Anti-Israel Congressional Candidate Michael Blake Has Deep Ties to Defense Contractor, Despite Campaign Rhetoric
Former New York State Assemblyman Michael Blake is running for US Congress in the Democratic primary in New York’s 15th Congressional District. Photo: Screenshot
Although Democratic congressional candidate Michael Blake has made opposition to US military spending and Israel’s war in Gaza a centerpiece of his insurgent left-wing campaign to unseat incumbent US Rep. Ritchie Torres in New York, newly surfaced documents reveal that Blake maintains deep ties to defense contractors.
Financial disclosures and employment records examined by New York Focus are complicating Blake’s message in the Democratic primary for New York’s 15th Congressional District, raising questions about whether his own professional history undercuts the left-wing, anti-militarism platform on which he is campaigning. The documents show that Blake himself has maintained a longstanding professional relationship with a defense contractor that has received millions of dollars in federal contracts, including from the US Department of Defense.
According to financial disclosure forms and public records reviewed by the New York outlet, Blake began working in 2018 as a vice president at Eccalon, a Maryland-based defense firm that provides services to federal agencies, including the Pentagon. Public filings show that Eccalon secured millions in Pentagon contracts. Ethics filings list Blake’s compensation in ranges that in later years reached the $100,000 to $250,000 range. Blake’s Linkedin Page indicates that he started working at the firm in 2018 as a “senior advisor” and continues his employment with the firm to this day.
Blake, a former New York Assemblymember and past Democratic National Committee vice chair, has accused Torres of profiting from investments in major aerospace and defense firms that receive Pentagon contracts. His campaign has sought to link those holdings to Torres’s staunch support for Israel and robust US military assistance, positions that have drawn fierce criticism from progressive activists.

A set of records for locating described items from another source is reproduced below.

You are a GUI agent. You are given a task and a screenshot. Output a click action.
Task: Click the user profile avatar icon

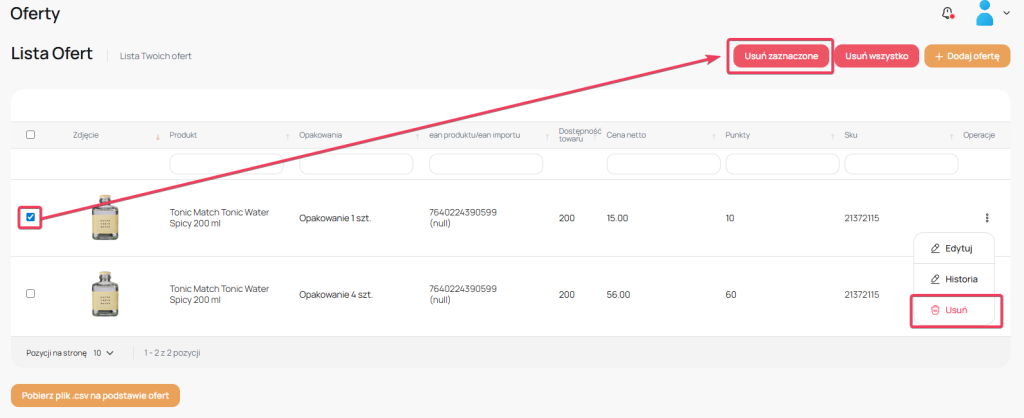coord(985,13)
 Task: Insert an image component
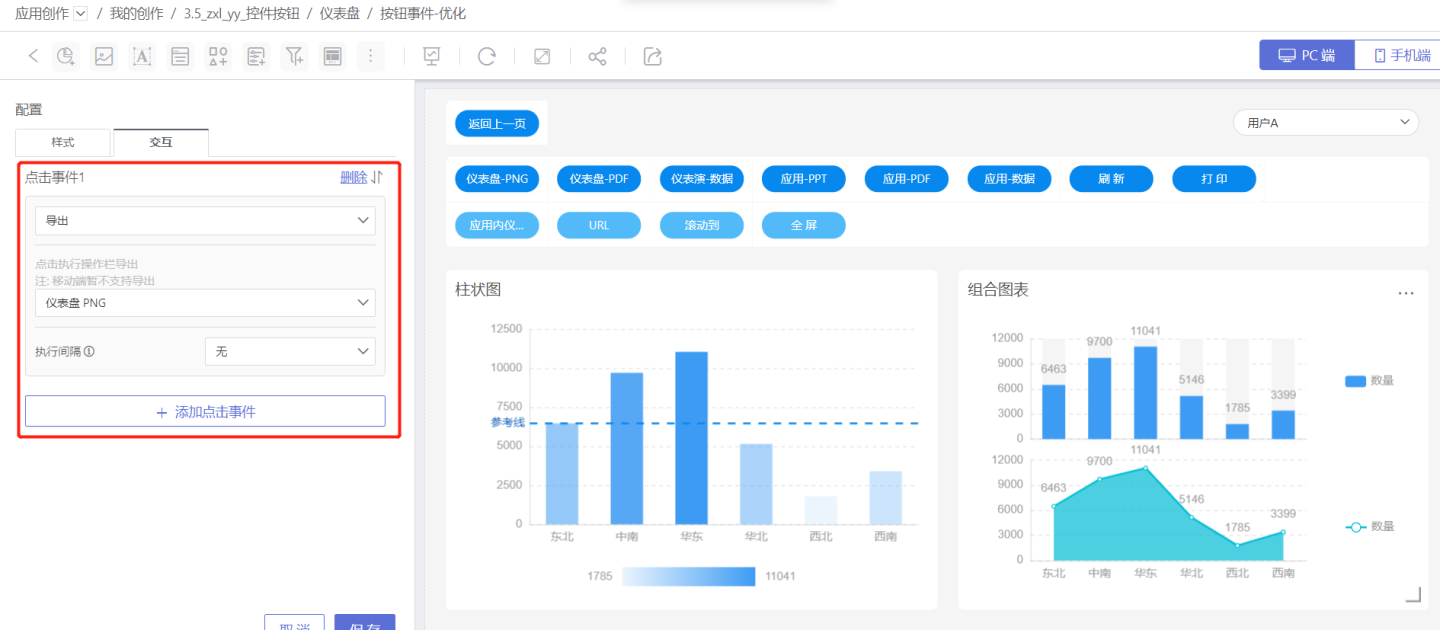click(x=104, y=56)
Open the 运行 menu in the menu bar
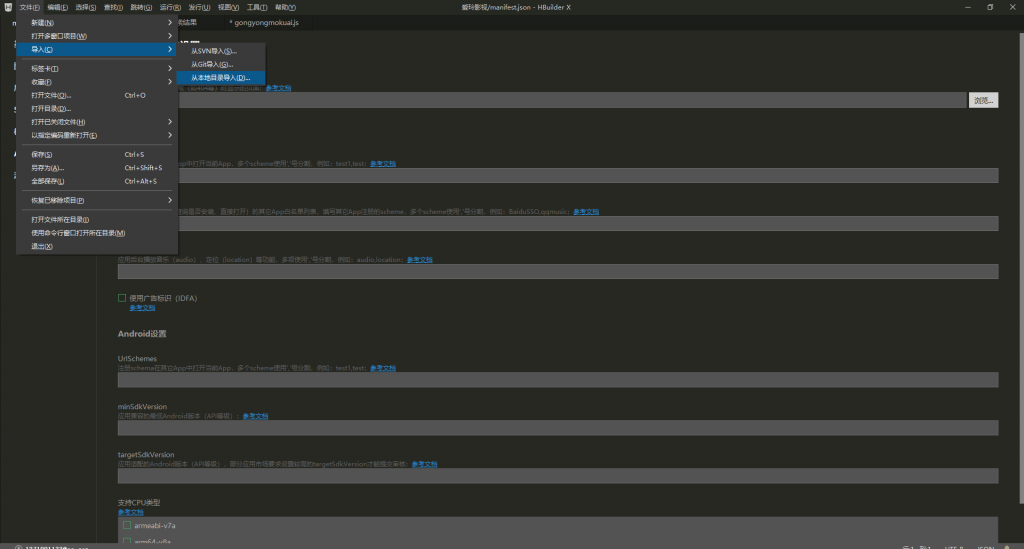Screen dimensions: 1024x549 (170, 7)
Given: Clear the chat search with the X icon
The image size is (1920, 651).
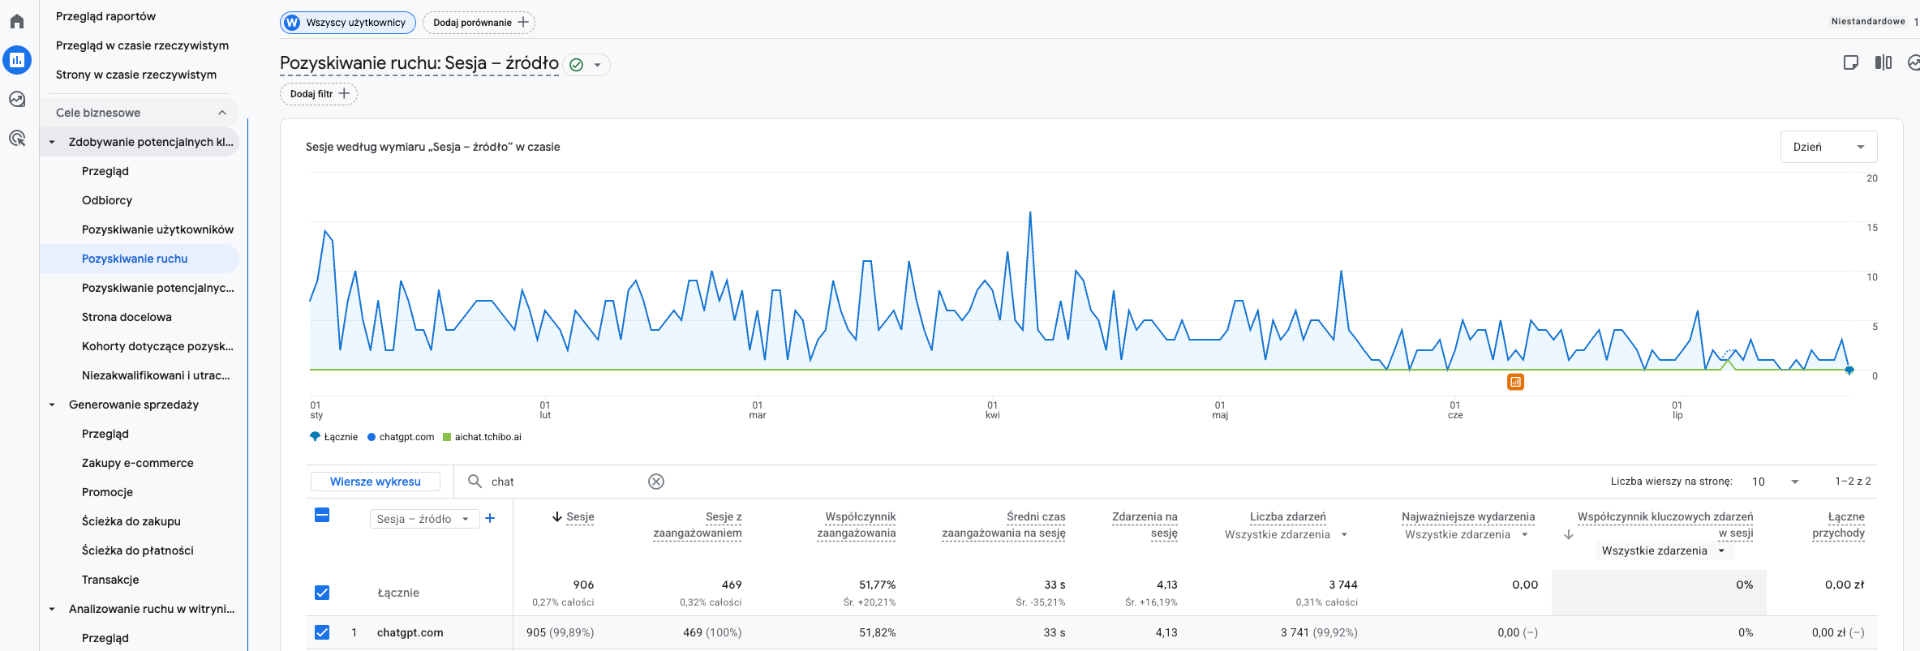Looking at the screenshot, I should pyautogui.click(x=656, y=482).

In a campaign launch video, Blake took aim at Torres’s alleged connections with weapons manufacturers.
“Ritchie Torres invested in weapon makers,” a narrator said in the campaign video. “He profited from it.”
“I will invest in the community. Ritchie invests in Bombs,” Blake wrote on social media.
The issue is especially salient as Blake courts voters aligned with the Democratic Party’s left flank, many of whom are mobilized around opposition to Israel’s military campaign in Gaza and broader skepticism of the US defense industry. Blake has embraced that rhetoric on the campaign trail, casting himself as part of a new generation willing to challenge the foreign policy consensus in the federal government.
Torres, for his part, has defended his positions as consistent with his long-standing support for Israel’s security and US strategic alliances, while noting that his financial disclosures comply fully with congressional ethics rules.
The clash underscores a broader tension within the Democratic Party, where candidates increasingly run against defense spending and US support for Israel.
The congressional district, one of the poorest in the nation, has a child poverty rate of 37 percent, according to the US Census Bureau, the highest in the country and a figure Blake has cited to argue for redirecting attention to the needs of working families.
Blake’s attacks have prompted backlash of their own. As reported by the New York Post, the challenger appears to have deleted years of social-media posts praising Israel and AIPAC, the influential pro-Israel lobbying group he once openly supported. Between 2014 and 2017, Blake attended AIPAC events and heaped praise on the Jewish state. Blake subsequently deleted photos of himself at AIPAC events after receiving criticism.